Und Mitte Dezember 2012 möchte ich, jetzt, mit neuer Redefreiheit ausgestattet, erstmals seit 2005 – mit Ausnahme meiner Reden im Rahmen der Unibesetzung „uni brennt“ – einen eigenen Vortrag halten. Geplant ist ein konstruktives Streitgespräch mit einem Universitätsprofessor zu Tierschutz, Tierrechten und Anthropozentrismus.

Allerdings möchte ich erst sehen, ob diese Veranstaltungen nicht irgendeiner bürokratischen Hürde zum Opfer fallen, bevor ich die Sektkorken knallen lasse, dass ich wieder an der Uni Wien auftreten darf. Wobei es schon sehr bedenklich ist, dass man sich über so etwas überhaupt freuen muss.

4 Gedanken zu “Haben die Proteste gewirkt? Ende des Redeverbots für mich an der Uni Wien (möglich)

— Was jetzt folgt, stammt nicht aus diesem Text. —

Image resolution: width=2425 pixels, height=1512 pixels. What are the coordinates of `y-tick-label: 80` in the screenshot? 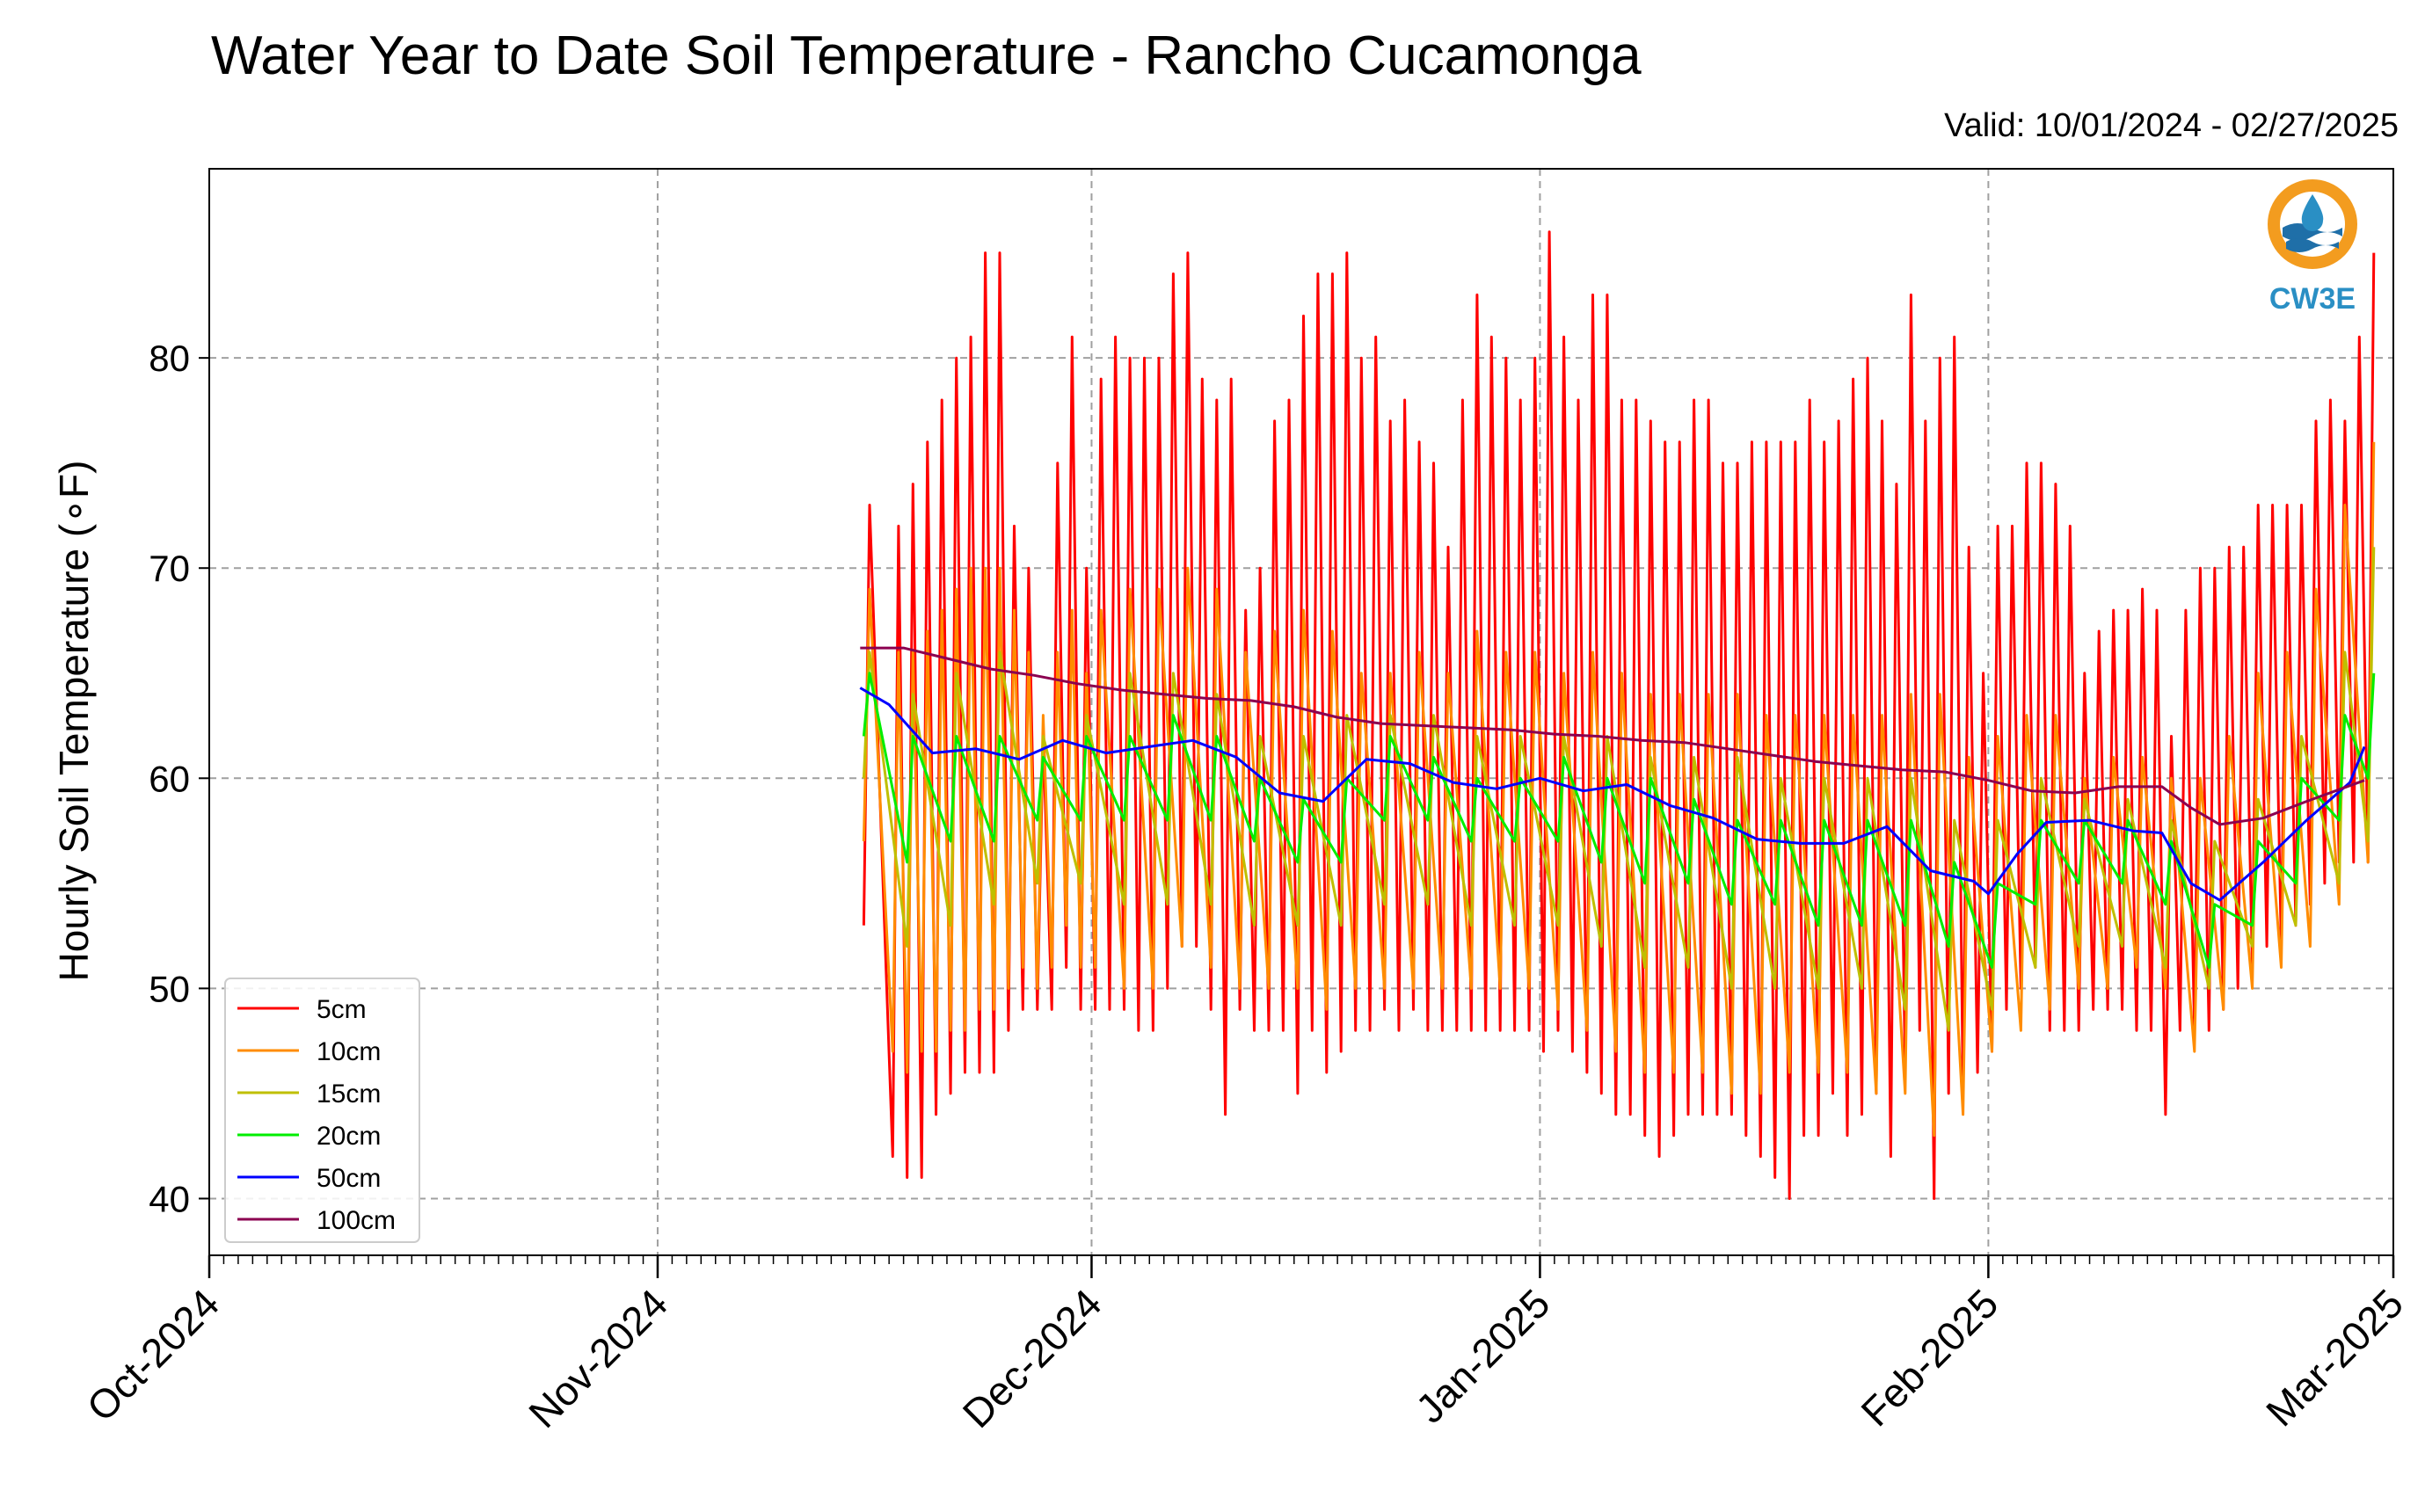 It's located at (170, 359).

  1. Es freut mich sehr, dass diese Selbstverständlichkeit wieder selbstverständlich ist und natürlich ist es bedenklich, dass man sich über soetwas freuen muss.
    Dieser Vorfall steht wohl stellvertretend für eine immer weniger vorhandene Bereitschaft sachlich zu diskutieren, was sich auch in der Wissenschaft beobachten lässt. Man scheut die Konfrontation welche die eigenen Positionen in Frage stellt.
    Das mag auch daran liegen, dass früher neue Erkenntnisse mit jedem Generationenwechsel populär geworden sind und diese einander heute in immer kürzeren Zeitabständen folgen, wodurch es überhaupt erst zu diesen Konflikten kommt.